By the time newspaper commentaries appear in book form, their charm has usually vanished, their sharpness gone. Taken out of their ephemeral context, they have to prove that they are more than they should be.

It’s different with Katja Petrovskaya. Seven years ago she began writing her picture descriptions in the “Frankfurter Allgemeine Sonntagszeitung”. Reflections on photos from exhibitions, from books: people, typefaces, landscape. These short texts – now barely three book pages – unfolded in the newspaper a quiet and powerful range. One reason why people were so grateful for this Sunday reading is that Katja Petrovskaya has hardly published anything since her novel “Maybe Esther” (2014), which won the Bachmann Prize. Likewise, the disappointment was great when you had a sheet in your hand without a picture of Petrovskaya.

“The photo looked at me.” The title from the Suhrkamp library (256 pages, 25 euros), which brings together around sixty photos and their texts, refers to the portrait of a miner from Donbass. Cigarette smoke clouds his face, and the whites of his eyes stand out. She found the picture on the Internet and saw it again in the Ukrainian pavilion at the Venice Biennale. The column on this was published in June 2015. There was already fighting in the Donbass, which was hardly noticed in the West.

“This book is not about war, but it is embraced by war. The first text was written when Russia attacked the east of Ukraine,” writes Katya Petrovskaya in the epilogue: “At that time I started writing about photos because I was powerless in the face of violence. Today, Russia is razing Ukrainian places.”

What are these lyrics? Miniatures, short stories that you have to think through yourself? There’s an old man standing in front of a shattered apartment building. “At first I think it’s Berlin. But it is Prague. I had not known that Prague had been shelled so heavily by Warsaw Pact troops in August 1968.”

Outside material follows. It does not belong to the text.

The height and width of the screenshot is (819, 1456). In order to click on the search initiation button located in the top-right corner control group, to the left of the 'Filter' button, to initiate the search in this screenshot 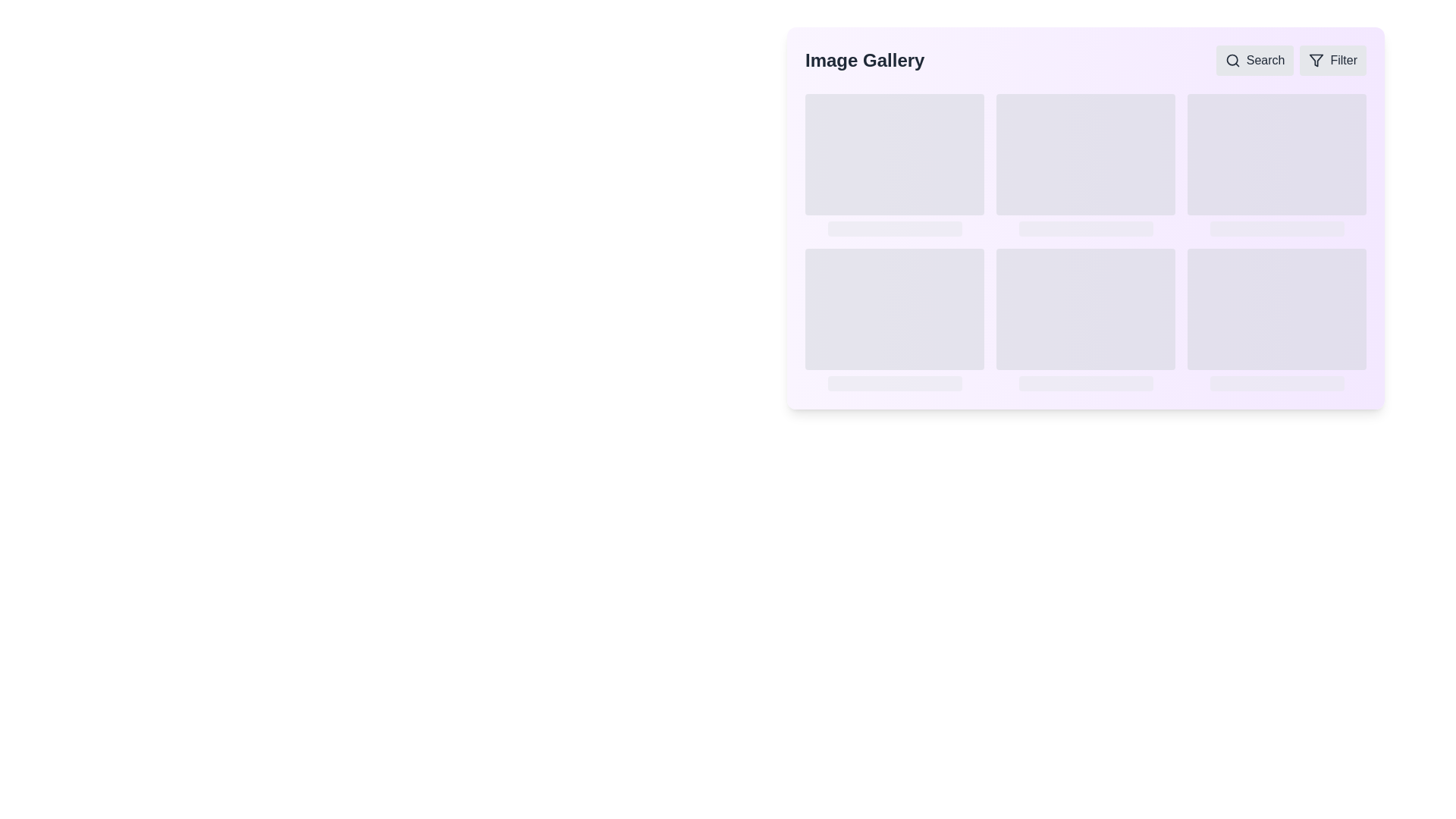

Elsewhere, at another time, a burning farmstead in Ukraine was photographed by a Wehrmacht soldier. He documented the German extermination campaign. Putin’s army uses brutal Nazi methods in Ukraine. History unravels before our eyes.

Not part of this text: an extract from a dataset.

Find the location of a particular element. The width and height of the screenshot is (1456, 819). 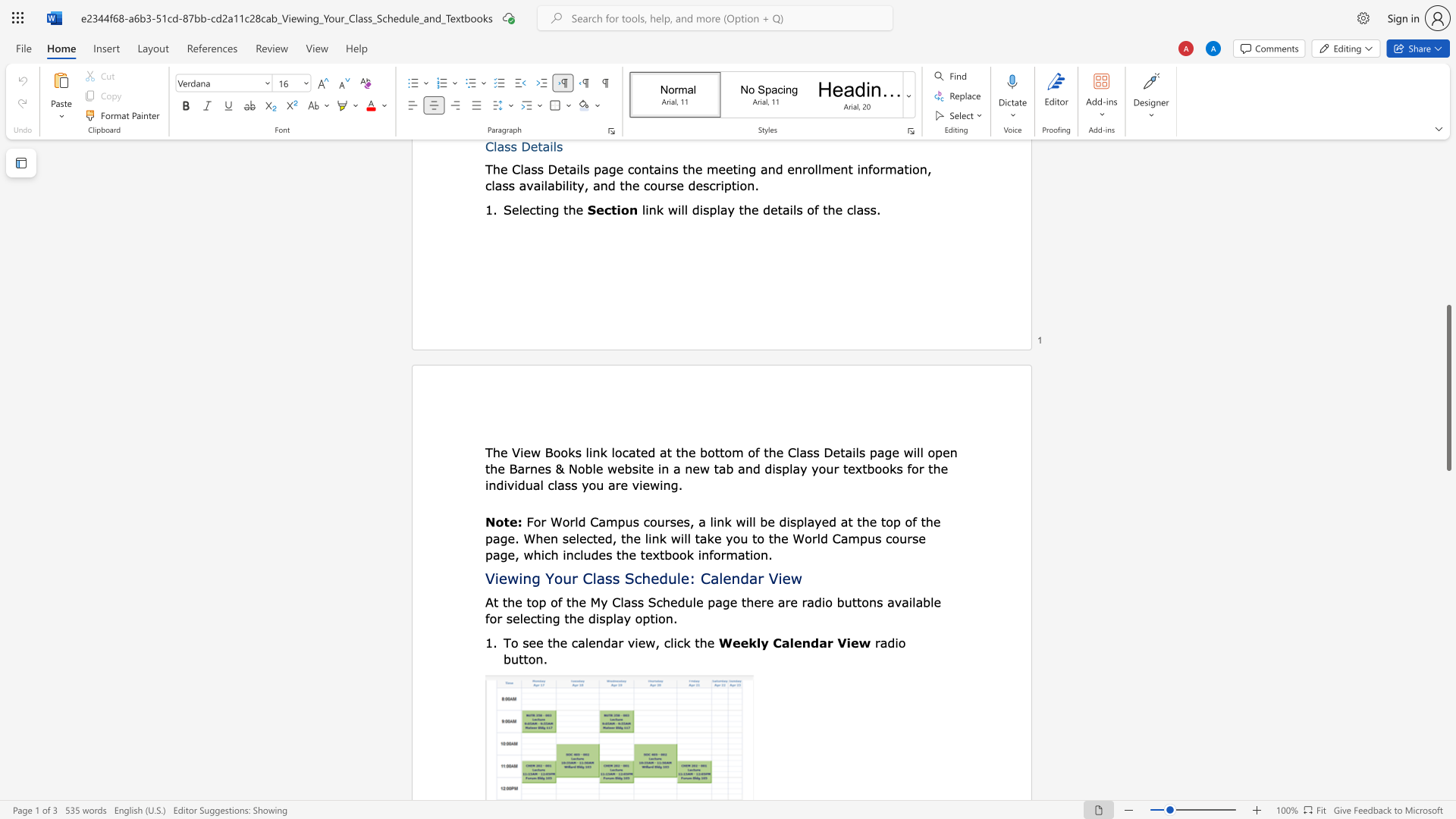

the scrollbar to scroll the page up is located at coordinates (1448, 234).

The question of photography and empathy naturally connects with the essays by Susan Sontag. With Katja Petrowskaja, almost every time you enter a – new – pictorial space, you feel the pain of realizing that the future already lies in the past. The images they found are so frightening of now and here because they show that what was is also what can come. So the photographs themselves have the second sight.

The photo with the little girl and her father comes from Petrovskaya’s family archive. The woman that girl was realizes that she was drawing a picture with her left hand. She no longer knew. “However, the possibility of being left-handed was so close that it stayed with me a little bit.”

At one point the viewer asks: “Is beauty something that we see – or rather the invisible behind it?” Katja Petrowskaja was born in Kyiv in 1970. She lives in Berlin and Tiblissi. Her novel, Maybe Esther, searches for the history of her family, and that is, inevitably, the 20th-century story. In this period of time, photography and film are the defining media and memories. In “News of Flowers” Petrovskaya comes across the brownish photo of a strangely shaped, glowing plant. It is reminiscent of the very first attempts of the photographic pioneers in the 19th century, but comes from the volume “The Chernobyl Herbarium”. Radiated, mutated, discovered in a store in New York.

A single cloud in the blue sky fascinates the viewer. She lies in the grass in the Volkspark Friedrichshain, thinks the shape of the cloud that has moved in front of the sun is “ideal” and takes a photo. “I just photographed them, and I was as happy as if I had created them myself.” This is pure poetry and also some poetology, exceptionally bright and written with a smile.

But the dark, fatally enough, comes from an inexhaustible supply. In an undated photograph, perhaps from the 1970s, two children are standing in a Black Sea port. They look anxiously at the water. For Katja Petrovskaya, this photo hides “an unpredictable future, beyond our vision, as big as the slowly approaching ship that can fill the entire horizon. It emits a calling signal. The children hear it, but we don’t.” There is so much in all these pictures that is waiting to be noticed. The human imagination is constantly exceeded.